Earth Day, one day later

I heard the environmental activist, Sir Robert Swan, speak yesterday in celebration of Earth Day. This is the near 60-year-old man who walked to both the North and South Poles. He is planning yet another trip though he nearly died in both earlier efforts. In his interview Swan said that he didn’t consider himself an environmentalist, but a survivor. He wants the earth,too, to survive.
Hearing the known and unknown effects of the oil spill in the Gulf five years ago, resulting in such damage to many species, blue-finned tuna, for instance, is sobering to anyone willing to listen to facts with an open mind. Learning of the higher amounts of radon gas in Pittsburgh, sending all of us to test kits for air quality—me especially with the recent cancer death of my guide dog—and this upswing beginning at the same time hydraulic fracturing began (researchers are studying the cause/effect still), my anxiety grows about the ills of fracking. Just recently reports emerged of a gas company’s pipe leaking and leaking for a long time, sending gas and other hazardous material into PA streams and creeks. Hearing parents of all political stripes speak about the closeness of well pads to their houses and schools and children really puts a knot in the stomach. Combine this with reports of the starving, hypothermic baby sea lions whose mothers have to swim farther and farther to sea for food, and I want to escape into Jane Austen and Pirate baseball.

## Information
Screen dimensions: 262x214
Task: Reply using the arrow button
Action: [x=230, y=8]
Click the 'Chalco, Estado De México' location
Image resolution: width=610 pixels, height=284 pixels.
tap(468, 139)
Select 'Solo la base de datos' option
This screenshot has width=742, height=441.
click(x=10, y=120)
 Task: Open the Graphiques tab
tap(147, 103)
--
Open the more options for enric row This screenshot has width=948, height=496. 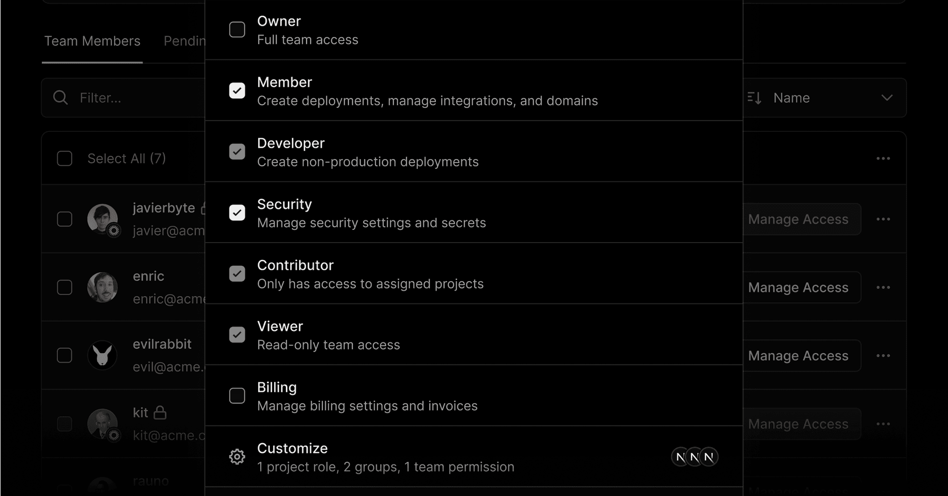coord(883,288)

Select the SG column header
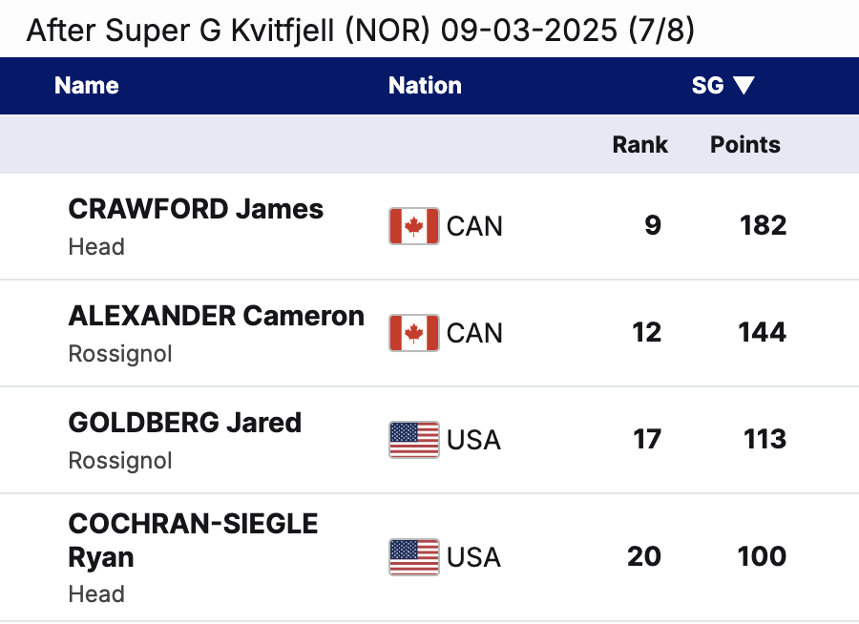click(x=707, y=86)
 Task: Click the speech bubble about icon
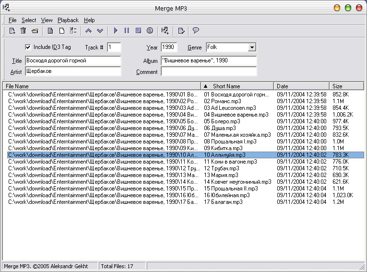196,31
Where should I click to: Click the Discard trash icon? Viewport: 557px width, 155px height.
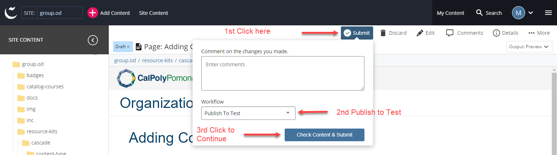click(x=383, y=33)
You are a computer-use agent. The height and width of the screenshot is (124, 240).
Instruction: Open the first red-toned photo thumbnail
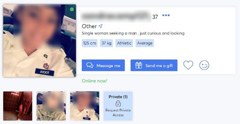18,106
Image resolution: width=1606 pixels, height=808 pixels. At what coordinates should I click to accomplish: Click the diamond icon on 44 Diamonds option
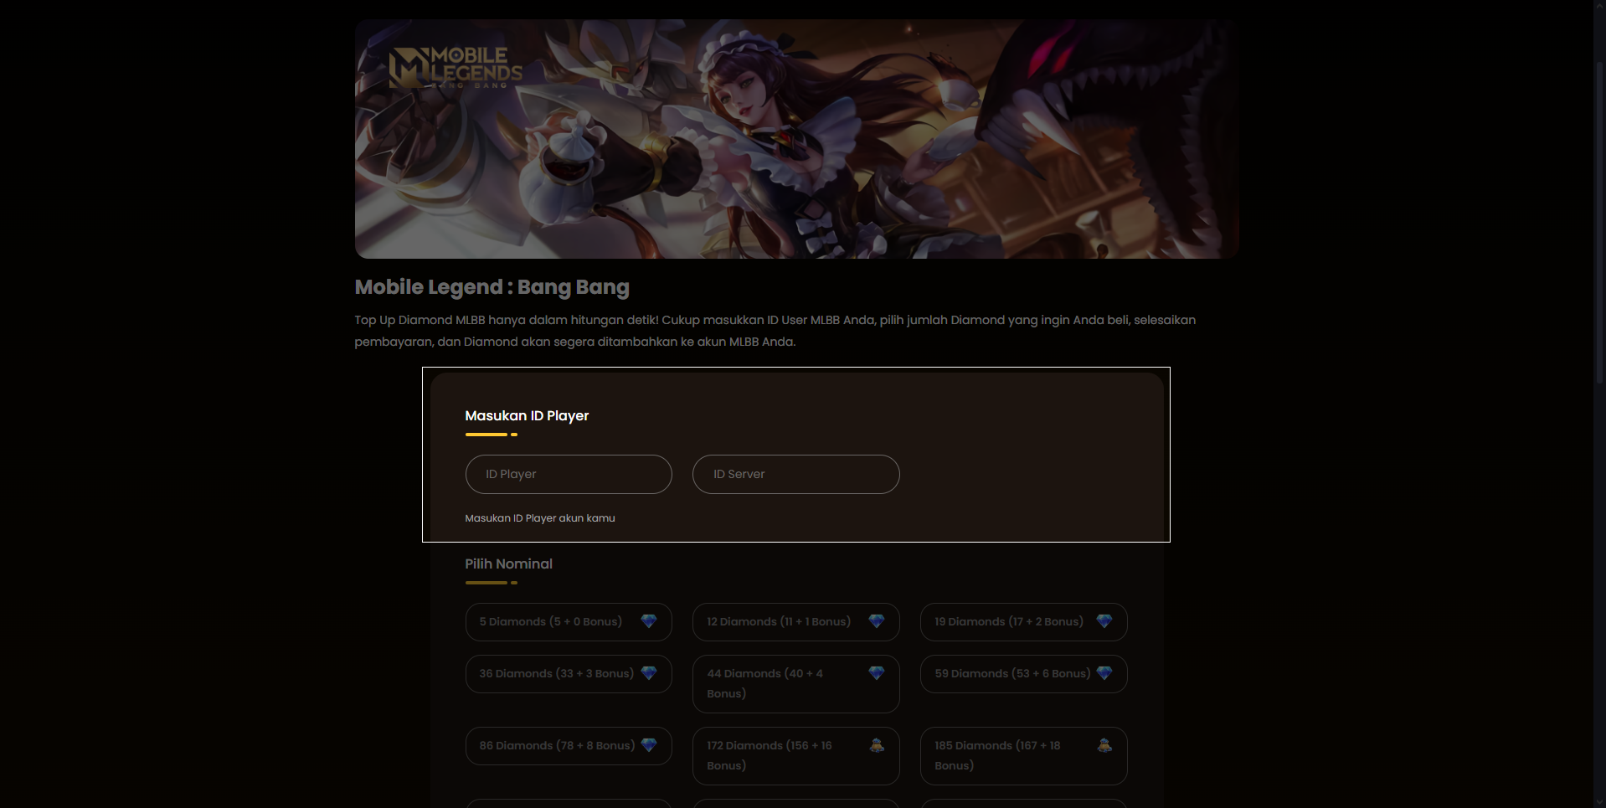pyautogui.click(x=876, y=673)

## Problem
Please pull the passage of the Earth Day piece above that runs between "I heard the" and "earth,too, to survive.", inclusive, copying it word for word.

## Answer space
I heard the environmental activist, Sir Robert Swan, speak yesterday in celebration of Earth Day. This is the near 60-year-old man who walked to both the North and South Poles. He is planning yet another trip though he nearly died in both earlier efforts. In his interview Swan said that he didn’t consider himself an environmentalist, but a survivor. He wants the earth,too, to survive.